Wall Street's volatility gauge hits 4-1/2-year high as traders increase bets on China tariff-related interest rate cuts
Bitcoin's 30-day implied volatility, as measured by Deribit's DVOL index, has risen to 54.6% year-over-year, the highest in two weeks.
Author: Omkar Godbole | Edited by: Sheldon Reback Updated: Apr 4, 2025 2:55 PM Published: Apr 4, 2025 11:30 AM

What you need to know:
- The VIX index, which measures stock volatility and is known as Wall Street's “fear gauge,” hit its highest since October 2020 amid rising trade tensions between the U.S. and China.
- Traders raised their forecasts for interest rate cuts to 116 basis points this year, up from 100 basis points before news that China imposed retaliatory tariffs on U.S. goods.
- Bitcoin's price fell 0.7% to $82,500, while its 30-day implied volatility hit a two-week high of 54.6%.
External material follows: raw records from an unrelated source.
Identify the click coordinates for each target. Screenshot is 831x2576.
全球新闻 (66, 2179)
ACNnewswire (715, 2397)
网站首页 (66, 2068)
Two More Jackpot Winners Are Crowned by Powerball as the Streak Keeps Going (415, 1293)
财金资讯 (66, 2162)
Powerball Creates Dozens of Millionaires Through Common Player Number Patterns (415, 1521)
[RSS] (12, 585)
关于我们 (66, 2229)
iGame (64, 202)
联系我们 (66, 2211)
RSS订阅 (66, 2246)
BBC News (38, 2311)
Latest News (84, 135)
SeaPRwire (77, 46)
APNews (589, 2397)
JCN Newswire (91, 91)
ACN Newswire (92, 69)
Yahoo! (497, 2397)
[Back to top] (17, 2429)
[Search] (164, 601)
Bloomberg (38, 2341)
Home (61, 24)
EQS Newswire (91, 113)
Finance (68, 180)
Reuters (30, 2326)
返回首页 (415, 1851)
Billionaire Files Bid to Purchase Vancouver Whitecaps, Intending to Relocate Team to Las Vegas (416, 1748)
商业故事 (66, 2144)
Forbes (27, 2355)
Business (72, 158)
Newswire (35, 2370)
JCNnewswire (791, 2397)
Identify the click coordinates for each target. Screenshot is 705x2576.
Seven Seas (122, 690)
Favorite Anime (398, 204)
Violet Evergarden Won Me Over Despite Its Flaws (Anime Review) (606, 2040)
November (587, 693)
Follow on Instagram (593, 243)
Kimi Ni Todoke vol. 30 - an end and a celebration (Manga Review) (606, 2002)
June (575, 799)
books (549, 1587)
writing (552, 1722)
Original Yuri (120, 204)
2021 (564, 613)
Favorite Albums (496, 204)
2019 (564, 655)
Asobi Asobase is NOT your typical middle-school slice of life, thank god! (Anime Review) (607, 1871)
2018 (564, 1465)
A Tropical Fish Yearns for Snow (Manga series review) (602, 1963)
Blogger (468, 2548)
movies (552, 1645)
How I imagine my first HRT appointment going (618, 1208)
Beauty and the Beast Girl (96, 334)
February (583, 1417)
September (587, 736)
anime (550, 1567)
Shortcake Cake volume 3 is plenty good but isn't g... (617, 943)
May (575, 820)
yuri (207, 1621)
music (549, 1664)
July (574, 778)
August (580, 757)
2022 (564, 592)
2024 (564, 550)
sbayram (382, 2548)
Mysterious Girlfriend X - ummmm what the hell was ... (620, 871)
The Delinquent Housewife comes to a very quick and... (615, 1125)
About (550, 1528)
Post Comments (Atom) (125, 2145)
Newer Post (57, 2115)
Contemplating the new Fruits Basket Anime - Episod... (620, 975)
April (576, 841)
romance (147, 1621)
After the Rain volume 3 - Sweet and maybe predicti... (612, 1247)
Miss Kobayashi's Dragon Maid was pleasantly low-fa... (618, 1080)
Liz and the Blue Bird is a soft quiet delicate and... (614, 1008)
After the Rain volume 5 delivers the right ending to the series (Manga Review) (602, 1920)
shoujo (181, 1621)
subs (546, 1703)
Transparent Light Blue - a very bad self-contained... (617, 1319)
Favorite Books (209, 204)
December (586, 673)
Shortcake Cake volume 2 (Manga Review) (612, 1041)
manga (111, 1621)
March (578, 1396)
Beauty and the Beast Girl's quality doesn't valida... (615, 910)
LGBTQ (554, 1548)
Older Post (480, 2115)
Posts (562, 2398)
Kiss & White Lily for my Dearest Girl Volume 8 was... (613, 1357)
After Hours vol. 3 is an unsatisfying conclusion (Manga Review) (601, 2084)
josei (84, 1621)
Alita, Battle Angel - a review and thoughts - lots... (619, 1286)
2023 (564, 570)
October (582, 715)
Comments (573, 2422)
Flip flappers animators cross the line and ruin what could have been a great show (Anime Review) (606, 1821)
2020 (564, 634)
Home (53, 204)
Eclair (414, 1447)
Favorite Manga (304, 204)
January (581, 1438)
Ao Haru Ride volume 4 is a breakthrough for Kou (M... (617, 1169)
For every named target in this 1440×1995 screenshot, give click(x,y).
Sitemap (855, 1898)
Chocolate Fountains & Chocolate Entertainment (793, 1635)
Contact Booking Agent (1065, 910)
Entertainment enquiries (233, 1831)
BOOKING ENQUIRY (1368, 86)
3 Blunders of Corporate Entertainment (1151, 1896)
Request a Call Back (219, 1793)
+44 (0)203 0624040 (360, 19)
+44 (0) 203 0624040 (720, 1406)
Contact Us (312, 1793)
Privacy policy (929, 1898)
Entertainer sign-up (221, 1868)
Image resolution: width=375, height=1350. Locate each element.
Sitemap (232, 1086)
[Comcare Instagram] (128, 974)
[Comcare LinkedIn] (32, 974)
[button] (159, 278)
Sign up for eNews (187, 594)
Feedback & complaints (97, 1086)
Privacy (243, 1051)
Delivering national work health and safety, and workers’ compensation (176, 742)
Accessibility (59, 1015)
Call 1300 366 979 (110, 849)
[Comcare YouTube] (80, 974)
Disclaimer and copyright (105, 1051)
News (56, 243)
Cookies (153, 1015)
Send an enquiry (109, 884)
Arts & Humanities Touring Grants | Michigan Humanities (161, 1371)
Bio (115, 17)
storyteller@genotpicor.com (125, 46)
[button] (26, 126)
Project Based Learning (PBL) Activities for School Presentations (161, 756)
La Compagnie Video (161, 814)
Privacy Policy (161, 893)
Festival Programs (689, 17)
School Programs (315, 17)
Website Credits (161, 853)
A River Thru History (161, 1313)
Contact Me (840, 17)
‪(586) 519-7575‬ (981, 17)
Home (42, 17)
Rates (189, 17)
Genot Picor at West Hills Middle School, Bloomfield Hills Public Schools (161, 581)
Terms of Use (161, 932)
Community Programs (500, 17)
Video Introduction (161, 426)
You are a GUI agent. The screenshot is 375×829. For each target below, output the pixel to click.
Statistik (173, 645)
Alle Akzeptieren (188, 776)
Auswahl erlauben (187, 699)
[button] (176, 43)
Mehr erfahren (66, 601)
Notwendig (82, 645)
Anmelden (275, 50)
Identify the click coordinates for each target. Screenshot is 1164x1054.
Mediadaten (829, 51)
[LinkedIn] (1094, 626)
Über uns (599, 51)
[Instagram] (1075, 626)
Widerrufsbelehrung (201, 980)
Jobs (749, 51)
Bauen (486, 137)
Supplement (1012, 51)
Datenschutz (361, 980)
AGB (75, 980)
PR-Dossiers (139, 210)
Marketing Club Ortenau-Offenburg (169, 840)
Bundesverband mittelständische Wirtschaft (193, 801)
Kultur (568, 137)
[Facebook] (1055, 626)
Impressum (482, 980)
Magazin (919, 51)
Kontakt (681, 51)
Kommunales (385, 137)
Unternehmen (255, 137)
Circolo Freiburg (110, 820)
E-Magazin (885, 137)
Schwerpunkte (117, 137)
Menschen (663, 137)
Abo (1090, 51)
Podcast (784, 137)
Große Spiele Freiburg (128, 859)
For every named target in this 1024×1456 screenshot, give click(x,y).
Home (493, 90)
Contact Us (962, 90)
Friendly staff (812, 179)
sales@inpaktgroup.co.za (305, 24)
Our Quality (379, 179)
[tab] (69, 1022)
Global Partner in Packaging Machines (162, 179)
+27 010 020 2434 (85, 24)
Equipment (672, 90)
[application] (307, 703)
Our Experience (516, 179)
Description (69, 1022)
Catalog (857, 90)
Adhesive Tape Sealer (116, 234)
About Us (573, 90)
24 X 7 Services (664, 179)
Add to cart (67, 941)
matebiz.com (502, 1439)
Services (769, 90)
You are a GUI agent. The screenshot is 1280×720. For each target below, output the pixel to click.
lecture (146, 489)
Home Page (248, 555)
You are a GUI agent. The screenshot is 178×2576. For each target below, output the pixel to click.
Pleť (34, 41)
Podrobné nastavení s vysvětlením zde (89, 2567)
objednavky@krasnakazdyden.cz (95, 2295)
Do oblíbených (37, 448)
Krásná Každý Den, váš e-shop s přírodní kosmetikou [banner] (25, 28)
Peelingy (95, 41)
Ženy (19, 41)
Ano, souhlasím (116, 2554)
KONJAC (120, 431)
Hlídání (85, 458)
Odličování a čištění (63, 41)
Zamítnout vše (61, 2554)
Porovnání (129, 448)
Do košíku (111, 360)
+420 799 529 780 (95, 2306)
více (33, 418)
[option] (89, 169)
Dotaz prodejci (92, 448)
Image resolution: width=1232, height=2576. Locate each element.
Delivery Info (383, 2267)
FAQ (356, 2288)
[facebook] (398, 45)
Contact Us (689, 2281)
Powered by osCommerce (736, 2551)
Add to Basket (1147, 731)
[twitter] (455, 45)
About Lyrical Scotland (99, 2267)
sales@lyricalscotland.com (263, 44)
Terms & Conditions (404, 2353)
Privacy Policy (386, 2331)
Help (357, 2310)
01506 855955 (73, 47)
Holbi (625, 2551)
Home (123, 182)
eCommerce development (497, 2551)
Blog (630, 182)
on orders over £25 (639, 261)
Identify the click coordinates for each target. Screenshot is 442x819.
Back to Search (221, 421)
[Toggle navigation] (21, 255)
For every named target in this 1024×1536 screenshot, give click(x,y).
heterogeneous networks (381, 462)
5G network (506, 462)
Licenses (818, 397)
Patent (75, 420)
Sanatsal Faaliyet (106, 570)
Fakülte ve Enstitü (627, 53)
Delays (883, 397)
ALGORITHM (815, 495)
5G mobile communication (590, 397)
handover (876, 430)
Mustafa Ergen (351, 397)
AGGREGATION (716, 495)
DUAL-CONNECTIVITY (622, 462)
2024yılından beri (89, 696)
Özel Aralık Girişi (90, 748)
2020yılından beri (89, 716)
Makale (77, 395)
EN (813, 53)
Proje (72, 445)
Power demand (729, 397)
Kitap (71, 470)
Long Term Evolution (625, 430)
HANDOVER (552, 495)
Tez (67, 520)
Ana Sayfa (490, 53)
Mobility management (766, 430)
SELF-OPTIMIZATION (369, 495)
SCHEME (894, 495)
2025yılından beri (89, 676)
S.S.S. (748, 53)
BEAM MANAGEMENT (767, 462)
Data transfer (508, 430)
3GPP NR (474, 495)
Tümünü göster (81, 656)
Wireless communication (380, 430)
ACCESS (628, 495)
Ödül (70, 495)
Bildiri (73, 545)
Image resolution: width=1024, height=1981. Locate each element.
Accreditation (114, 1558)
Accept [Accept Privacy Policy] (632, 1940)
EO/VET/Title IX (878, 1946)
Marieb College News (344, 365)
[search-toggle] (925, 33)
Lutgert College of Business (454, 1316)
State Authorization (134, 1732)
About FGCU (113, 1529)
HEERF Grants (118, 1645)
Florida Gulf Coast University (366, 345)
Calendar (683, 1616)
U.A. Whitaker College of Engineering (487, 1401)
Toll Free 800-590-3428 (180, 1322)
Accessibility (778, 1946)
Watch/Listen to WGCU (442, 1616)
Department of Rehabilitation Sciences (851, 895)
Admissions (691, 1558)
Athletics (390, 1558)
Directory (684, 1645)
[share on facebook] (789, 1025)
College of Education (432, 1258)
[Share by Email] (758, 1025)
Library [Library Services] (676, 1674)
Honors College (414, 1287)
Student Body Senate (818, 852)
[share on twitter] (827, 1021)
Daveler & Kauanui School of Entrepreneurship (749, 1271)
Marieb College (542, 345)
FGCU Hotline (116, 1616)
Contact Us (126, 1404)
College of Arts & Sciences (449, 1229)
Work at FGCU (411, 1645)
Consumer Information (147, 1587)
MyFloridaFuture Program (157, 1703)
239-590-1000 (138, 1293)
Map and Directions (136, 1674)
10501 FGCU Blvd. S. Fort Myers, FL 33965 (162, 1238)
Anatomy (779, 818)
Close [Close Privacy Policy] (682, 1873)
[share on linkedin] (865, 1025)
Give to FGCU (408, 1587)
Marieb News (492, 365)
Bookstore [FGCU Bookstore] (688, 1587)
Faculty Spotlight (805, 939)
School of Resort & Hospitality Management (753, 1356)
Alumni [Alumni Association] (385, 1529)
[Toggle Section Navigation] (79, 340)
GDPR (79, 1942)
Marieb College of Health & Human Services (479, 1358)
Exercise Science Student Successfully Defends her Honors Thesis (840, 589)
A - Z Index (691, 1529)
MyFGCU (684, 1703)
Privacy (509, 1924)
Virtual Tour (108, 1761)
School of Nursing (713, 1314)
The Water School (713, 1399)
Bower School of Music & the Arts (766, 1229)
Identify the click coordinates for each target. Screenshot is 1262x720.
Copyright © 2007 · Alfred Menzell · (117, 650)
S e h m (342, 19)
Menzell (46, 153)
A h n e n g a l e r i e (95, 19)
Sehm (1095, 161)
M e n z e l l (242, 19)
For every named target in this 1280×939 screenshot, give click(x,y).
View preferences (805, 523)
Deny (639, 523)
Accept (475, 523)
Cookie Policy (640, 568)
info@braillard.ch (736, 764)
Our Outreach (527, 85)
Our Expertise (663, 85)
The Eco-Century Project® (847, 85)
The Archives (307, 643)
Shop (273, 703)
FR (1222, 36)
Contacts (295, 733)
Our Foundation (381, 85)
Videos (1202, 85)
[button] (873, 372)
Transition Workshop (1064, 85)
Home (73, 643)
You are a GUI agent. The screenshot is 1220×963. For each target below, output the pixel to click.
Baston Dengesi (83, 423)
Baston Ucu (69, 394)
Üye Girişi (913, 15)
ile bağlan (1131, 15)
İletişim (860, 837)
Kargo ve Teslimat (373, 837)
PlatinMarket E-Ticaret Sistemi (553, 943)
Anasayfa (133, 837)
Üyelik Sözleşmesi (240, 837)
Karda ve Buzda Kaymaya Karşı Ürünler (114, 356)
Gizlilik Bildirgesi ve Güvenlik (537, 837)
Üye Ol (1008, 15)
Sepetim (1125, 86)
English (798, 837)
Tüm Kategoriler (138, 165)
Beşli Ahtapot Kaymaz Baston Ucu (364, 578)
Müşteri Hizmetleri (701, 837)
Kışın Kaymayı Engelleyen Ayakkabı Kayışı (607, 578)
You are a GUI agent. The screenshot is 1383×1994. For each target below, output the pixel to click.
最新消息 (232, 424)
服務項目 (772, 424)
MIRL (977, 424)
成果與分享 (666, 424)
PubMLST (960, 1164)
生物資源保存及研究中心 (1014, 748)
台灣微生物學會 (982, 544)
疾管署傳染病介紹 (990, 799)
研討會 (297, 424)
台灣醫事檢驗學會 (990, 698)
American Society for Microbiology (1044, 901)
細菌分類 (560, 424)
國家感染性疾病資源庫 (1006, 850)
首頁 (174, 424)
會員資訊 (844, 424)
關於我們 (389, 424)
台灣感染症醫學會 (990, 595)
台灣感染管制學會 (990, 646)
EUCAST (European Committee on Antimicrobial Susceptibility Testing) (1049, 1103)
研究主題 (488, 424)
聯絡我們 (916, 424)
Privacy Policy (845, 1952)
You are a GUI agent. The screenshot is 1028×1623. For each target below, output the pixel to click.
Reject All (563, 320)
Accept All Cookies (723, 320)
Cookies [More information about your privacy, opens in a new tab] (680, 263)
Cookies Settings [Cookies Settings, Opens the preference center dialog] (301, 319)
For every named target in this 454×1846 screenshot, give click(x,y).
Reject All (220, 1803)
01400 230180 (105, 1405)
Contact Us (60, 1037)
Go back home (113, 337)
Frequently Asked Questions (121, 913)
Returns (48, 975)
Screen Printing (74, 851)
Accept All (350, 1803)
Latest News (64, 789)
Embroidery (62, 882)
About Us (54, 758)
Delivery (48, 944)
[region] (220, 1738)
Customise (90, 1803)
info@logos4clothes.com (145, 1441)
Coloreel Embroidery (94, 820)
The VIX, which measures stock market expectations for 30-day volatility and is often referred to as the “fear gauge” on Wall Street, rose to 39, its highest since October 2020, after China imposed retaliatory tariffs on U.S. stocks, according to TradingView data.
The index's gain, coupled with a sharp drop in U.S. stock index futures, prompted traders to revise up their expectations for a Federal Reserve interest rate cut to 116 basis points this year from 100 basis points before the China news, according to CME's FedWatch tool.
Bitcoin (BTC) was trading 0.7% lower at $82,500 at press time, having previously hit a high of over $84,600. Bitcoin's 30-day implied volatility, as reflected by Deribit's DVOL index, has risen to 54.6% year-over-year, the highest in two weeks.